This book contains scenes depicting a miscarriage and mentions of child abuse.

Free sample

Get an early look from the first pages of The Whispers.
The Whispers

He lifts two fingers to his nose and smells the child’s mother as his eyes grow wide in the dark of his kitchen. The clock on the oven reads 11:56 p.m. His chest. Everything feels tight. Is he having a heart attack? Is this how a heart attack feels? He must move. He paces the white-oak hardwood and touches things, the lever on the toaster; the stainless-steel handle of the fridge; the softening, fragrant bananas in the fruit bowl. He is looking for familiarity to ground him. To bring him back.

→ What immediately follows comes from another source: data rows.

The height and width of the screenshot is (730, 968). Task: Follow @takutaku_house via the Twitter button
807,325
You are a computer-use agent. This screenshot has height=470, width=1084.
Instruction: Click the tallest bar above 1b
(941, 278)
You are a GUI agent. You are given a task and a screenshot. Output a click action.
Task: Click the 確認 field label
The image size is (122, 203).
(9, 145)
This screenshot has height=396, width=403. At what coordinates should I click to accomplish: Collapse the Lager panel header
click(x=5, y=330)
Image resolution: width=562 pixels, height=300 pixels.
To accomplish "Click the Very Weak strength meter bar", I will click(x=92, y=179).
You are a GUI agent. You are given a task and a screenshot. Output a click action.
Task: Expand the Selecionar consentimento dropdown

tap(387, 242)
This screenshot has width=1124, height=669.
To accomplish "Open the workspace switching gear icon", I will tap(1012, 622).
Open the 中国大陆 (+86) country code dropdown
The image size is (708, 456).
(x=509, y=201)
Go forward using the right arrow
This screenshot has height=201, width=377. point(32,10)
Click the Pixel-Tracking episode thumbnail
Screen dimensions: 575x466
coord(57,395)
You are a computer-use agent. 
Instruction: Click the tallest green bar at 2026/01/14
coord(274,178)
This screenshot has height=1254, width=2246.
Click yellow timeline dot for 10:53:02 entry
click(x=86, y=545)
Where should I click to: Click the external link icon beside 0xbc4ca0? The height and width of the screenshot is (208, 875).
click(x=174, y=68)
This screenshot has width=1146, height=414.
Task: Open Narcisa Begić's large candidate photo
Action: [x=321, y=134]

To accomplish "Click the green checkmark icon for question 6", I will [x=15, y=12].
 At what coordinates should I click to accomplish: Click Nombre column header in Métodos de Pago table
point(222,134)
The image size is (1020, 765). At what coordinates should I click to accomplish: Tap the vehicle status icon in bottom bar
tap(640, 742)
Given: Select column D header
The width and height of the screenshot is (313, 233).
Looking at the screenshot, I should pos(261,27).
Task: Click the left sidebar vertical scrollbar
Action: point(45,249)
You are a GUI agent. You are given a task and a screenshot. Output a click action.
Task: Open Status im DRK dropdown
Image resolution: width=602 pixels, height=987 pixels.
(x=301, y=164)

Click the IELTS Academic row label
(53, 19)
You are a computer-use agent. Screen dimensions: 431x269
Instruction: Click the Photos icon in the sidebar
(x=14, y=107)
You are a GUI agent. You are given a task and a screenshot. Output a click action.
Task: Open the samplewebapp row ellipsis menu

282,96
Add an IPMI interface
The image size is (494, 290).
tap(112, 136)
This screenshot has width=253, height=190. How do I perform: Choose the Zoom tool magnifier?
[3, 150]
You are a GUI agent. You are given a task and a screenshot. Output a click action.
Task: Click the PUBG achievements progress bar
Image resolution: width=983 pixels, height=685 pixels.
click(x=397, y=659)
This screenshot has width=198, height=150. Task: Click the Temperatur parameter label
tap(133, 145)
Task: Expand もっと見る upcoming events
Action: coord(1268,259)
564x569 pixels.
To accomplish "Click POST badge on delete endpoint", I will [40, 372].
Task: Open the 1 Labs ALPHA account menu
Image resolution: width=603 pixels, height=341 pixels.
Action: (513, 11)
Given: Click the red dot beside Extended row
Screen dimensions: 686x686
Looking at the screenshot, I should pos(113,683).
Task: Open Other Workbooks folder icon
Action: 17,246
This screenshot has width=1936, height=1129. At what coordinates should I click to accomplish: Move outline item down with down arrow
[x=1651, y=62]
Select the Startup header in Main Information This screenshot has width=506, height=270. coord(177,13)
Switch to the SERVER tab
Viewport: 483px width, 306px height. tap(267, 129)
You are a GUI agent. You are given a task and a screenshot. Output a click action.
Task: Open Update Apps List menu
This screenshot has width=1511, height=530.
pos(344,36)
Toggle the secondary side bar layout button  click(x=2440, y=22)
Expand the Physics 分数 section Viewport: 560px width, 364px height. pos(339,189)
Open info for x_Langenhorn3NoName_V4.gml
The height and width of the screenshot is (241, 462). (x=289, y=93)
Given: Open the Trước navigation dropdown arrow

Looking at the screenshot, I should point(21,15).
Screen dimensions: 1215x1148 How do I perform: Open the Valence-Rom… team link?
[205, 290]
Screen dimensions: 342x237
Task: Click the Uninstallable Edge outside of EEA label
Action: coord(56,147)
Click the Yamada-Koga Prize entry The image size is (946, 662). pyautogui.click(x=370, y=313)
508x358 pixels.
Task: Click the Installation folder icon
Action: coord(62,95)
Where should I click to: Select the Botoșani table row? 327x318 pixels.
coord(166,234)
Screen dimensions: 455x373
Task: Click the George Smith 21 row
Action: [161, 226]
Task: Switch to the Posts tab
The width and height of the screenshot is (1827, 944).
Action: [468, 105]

A shower. He should shower. He scales the stairs like a toddler.

He refuses to look at himself in the bathroom mirror.

His skin stings. He scrubs.

He thinks he hears sirens. Are those sirens?

He wrenches the shower handle and listens. Nothing.

Bed, he should be in bed. That’s where he would be if nothing had happened. If this was just another Wednesday night in June. He dries himself and places the towel on the door’s hook where it always hangs. He fiddles with the way the white terry cloth falls, perfecting the ripple in the fabric like he’s staging a department store display, his hands twitching with an unfamiliar fear.

His phone. He creeps through the dark house looking for where he’s put it—the hallway bench, the kitchen counter, the table near the foot of the stairs. His coat pocket, that’s where it is, on the floor at the back door, where he’d dropped it when he came into the house. He brings the phone upstairs, his legs still feeble, and stops outside their bedroom door.

He can’t be in there.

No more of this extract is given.